AgentQnA¶
Helm chart for deploying AgentQnA example. It demonstrates how agent works, using prepared data and questions. See AgentQnA overview for the details.
Using different datasets, models and questions may get different results.
Agent usually requires larger models to perform better, we used Llama-3.3-70B-Instruct for test, which requires 4x Gaudi devices for local deployment.
With helm chart, we also provided option with smaller model (Meta-Llama-3-8B-Instruct) with compromised performance on Xeon CPU only environment for you to try.
Deploy¶
The Deployment includes preparing tools and SQL data.
Prerequisites¶
A volume is required to put tools configuration used by agent, and the database data used by sqlagent.
We’ll use hostPath in this readme, which is convenient for single worker node deployment. PVC is recommended in a bigger cluster. If you want to use a PVC, comment out the toolHostPath
and replace with toolPVC
in the values.yaml
.
Create the directory /mnt/tools
in the worker node, which is the default in values.yaml
. We use the same directory for all 3 agents for easy configuration.
sudo mkdir /mnt/tools
sudo chmod 777 /mnt/tools
Download tools and the configuration to /mnt/tools
# tools used by supervisor
wget https://raw.githubusercontent.com/opea-project/GenAIExamples/refs/heads/main/AgentQnA/tools/supervisor_agent_tools.yaml -O /mnt/tools/supervisor_agent_tools.yaml
wget https://raw.githubusercontent.com/opea-project/GenAIExamples/refs/heads/main/AgentQnA/tools/tools.py -O /mnt/tools/tools.py
wget https://raw.githubusercontent.com/opea-project/GenAIExamples/refs/heads/main/AgentQnA/tools/pycragapi.py -O /mnt/tools/pycragapi.py
# tools used by rag agent
wget https://raw.githubusercontent.com/opea-project/GenAIExamples/refs/heads/main/AgentQnA/tools/worker_agent_tools.yaml -O /mnt/tools/worker_agent_tools.yaml
wget https://raw.githubusercontent.com/opea-project/GenAIExamples/refs/heads/main/AgentQnA/tools/worker_agent_tools.py -O /mnt/tools/worker_agent_tools.py
Download the sqlite
database binary file
wget https://raw.githubusercontent.com/lerocha/chinook-database/refs/heads/master/ChinookDatabase/DataSources/Chinook_Sqlite.sqlite -O /mnt/tools/Chinook_Sqlite.sqlite
Deploy with Helm chart¶
Deploy everything on Gaudi enabled Kubernetes cluster:
If you want to try with latest version, use helm pull oci://ghcr.io/opea-project/charts/agentqna --version 0-latest --untar
export HUGGINGFACEHUB_API_TOKEN="YourOwnToken"

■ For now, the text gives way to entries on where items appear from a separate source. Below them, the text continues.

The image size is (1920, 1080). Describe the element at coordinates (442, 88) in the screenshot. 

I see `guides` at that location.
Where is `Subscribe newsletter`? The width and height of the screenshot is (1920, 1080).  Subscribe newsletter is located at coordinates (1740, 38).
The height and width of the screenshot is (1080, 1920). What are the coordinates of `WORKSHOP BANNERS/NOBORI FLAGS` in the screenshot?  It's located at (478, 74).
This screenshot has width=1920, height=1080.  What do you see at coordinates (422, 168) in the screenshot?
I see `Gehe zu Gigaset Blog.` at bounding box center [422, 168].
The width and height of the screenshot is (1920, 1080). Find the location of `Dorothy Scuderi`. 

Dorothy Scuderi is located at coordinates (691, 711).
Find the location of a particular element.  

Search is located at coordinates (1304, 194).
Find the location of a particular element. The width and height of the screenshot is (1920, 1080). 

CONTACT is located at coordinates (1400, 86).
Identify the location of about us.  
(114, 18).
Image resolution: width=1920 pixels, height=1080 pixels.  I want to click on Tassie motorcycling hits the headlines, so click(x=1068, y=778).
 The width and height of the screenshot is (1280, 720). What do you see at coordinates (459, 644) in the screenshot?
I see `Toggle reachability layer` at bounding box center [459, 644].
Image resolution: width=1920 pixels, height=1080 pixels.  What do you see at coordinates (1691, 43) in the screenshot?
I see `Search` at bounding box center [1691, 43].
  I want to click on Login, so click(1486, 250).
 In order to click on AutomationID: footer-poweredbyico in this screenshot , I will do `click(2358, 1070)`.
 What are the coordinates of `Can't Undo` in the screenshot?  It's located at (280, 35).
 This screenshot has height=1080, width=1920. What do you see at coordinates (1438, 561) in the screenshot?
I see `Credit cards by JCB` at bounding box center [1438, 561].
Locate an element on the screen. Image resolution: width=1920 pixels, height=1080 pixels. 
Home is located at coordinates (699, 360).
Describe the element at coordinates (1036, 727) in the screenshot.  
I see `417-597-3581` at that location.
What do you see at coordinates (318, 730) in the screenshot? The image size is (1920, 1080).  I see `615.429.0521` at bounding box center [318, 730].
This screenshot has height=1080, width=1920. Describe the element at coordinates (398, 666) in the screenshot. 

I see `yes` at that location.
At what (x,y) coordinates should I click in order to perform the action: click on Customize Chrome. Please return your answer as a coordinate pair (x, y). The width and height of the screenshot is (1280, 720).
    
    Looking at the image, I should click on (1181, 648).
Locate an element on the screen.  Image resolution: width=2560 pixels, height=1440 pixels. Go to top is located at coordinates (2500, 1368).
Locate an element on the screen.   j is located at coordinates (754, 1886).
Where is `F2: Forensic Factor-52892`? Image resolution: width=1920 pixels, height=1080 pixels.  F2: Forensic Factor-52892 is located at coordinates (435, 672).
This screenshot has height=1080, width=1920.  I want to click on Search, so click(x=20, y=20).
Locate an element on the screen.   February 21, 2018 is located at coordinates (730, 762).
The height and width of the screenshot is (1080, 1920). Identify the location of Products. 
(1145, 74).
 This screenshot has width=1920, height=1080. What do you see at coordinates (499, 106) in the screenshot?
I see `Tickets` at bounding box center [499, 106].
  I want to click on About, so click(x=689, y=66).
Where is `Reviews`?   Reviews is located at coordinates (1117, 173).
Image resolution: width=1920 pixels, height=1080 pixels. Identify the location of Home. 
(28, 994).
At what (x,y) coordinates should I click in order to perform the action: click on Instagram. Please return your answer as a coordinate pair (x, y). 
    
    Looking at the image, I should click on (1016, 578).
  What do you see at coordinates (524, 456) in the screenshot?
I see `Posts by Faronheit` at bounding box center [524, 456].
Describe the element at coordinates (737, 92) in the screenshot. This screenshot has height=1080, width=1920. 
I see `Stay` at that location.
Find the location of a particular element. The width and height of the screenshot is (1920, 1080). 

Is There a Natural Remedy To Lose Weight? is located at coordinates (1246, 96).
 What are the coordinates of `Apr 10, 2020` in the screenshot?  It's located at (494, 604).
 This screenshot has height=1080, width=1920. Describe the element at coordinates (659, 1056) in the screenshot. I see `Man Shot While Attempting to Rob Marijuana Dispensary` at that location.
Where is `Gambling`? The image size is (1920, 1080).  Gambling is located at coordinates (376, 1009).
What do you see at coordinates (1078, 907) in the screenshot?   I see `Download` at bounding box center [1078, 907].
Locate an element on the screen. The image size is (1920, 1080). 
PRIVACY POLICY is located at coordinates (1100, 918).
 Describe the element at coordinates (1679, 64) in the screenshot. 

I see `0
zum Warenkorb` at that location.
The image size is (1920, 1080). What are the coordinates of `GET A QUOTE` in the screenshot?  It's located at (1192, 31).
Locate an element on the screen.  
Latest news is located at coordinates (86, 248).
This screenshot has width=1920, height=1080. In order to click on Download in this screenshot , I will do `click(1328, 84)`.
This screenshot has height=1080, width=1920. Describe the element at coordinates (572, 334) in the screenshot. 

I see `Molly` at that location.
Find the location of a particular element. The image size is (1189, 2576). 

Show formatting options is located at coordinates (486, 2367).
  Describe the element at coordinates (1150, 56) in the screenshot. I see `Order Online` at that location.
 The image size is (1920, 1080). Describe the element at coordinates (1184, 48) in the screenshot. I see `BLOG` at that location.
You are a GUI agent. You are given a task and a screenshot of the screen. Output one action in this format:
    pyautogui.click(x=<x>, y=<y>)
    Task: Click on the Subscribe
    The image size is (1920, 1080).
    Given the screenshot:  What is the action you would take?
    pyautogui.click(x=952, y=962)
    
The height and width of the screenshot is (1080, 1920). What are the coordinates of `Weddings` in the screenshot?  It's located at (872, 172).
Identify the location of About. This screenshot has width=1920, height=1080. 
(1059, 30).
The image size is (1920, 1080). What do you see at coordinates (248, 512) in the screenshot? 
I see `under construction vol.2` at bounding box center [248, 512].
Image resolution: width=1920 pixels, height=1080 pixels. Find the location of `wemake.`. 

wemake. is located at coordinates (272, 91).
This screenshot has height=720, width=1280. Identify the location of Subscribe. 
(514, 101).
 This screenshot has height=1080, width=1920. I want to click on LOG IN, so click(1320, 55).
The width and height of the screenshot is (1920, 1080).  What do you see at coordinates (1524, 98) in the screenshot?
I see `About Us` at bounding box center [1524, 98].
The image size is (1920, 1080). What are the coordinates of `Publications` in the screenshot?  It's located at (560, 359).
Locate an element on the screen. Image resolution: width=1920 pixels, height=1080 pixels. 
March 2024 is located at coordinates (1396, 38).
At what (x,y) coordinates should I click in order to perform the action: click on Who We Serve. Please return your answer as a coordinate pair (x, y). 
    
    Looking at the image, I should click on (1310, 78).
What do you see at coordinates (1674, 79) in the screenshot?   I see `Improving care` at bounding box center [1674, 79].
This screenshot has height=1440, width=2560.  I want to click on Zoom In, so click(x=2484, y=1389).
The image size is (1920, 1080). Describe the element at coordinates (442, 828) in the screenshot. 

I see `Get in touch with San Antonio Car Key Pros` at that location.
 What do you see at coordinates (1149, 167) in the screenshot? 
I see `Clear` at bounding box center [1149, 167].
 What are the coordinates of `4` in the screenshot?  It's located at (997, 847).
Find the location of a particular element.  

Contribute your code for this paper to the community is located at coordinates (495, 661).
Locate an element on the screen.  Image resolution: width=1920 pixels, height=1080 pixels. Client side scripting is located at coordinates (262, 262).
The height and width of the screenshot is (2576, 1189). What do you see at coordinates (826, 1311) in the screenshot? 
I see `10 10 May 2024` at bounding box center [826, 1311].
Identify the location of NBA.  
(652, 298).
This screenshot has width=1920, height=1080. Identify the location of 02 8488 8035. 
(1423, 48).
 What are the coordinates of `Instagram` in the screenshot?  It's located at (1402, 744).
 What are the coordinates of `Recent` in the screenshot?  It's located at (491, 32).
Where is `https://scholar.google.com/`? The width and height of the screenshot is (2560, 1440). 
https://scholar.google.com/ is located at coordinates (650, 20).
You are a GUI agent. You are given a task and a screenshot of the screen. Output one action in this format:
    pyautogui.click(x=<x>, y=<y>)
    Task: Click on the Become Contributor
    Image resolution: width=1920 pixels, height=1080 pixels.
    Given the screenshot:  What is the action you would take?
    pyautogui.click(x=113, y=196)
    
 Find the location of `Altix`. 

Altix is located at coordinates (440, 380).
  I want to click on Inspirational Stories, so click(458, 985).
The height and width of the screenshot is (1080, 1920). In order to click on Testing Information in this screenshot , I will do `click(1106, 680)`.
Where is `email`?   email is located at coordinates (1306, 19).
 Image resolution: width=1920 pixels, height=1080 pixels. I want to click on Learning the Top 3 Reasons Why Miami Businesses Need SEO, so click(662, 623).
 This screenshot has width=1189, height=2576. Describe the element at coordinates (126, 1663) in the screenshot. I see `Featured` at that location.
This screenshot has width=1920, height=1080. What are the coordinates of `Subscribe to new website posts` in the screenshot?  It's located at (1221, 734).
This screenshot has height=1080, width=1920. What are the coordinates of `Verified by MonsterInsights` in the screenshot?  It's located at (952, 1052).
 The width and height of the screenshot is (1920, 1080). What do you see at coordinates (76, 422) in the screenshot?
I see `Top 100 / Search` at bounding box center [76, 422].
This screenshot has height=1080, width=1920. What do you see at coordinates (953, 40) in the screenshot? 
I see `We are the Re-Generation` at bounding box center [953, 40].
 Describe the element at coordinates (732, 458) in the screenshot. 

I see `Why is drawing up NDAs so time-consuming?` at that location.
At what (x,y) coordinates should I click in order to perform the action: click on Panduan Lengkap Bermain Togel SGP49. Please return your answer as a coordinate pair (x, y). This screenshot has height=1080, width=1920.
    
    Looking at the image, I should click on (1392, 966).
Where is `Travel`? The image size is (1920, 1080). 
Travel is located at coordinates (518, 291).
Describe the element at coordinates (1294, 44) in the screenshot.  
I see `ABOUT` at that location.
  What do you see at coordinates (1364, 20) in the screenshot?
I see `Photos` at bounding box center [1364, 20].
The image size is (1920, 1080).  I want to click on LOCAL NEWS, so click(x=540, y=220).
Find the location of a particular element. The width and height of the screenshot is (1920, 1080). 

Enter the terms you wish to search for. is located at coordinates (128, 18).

helm pull oci://ghcr.io/opea-project/charts/agentqna --untar
helm install agentqna agentqna -f agentqna/gaudi-values.yaml --set global.HUGGINGFACEHUB_API_TOKEN=${HUGGINGFACEHUB_API_TOKEN}
Verify¶
To verify the installation, run the command kubectl get pod
to make sure all pods are running.
Ingest data for RAG¶
Ingest data used by RAG.
wget https://raw.githubusercontent.com/opea-project/GenAIExamples/refs/heads/main/AgentQnA/retrieval_tool/index_data.py -O /mnt/tools/index_data.py
wget https://raw.githubusercontent.com/opea-project/GenAIExamples/refs/heads/main/AgentQnA/example_data/test_docs_music.jsonl -O /mnt/tools/test_docs_music.jsonl
host_ip=$(kubectl get svc -o jsonpath="{.items[].spec.clusterIP}" --selector app.kubernetes.io/name=data-prep)
python3 index_data.py --filedir /mnt/tools --filename test_docs_music.jsonl --host_ip $host_ip
Verify the workload through curl command¶
Run the command kubectl port-forward svc/agentqna-supervisor 9090:9090
to expose the service for access.
Open another terminal and run the following command to verify the service if working:
curl http://localhost:9090/v1/chat/completions \
-X POST \
-H "Content-Type: application/json" \
-d '{"messages": "How many albums does Iron Maiden have?"}'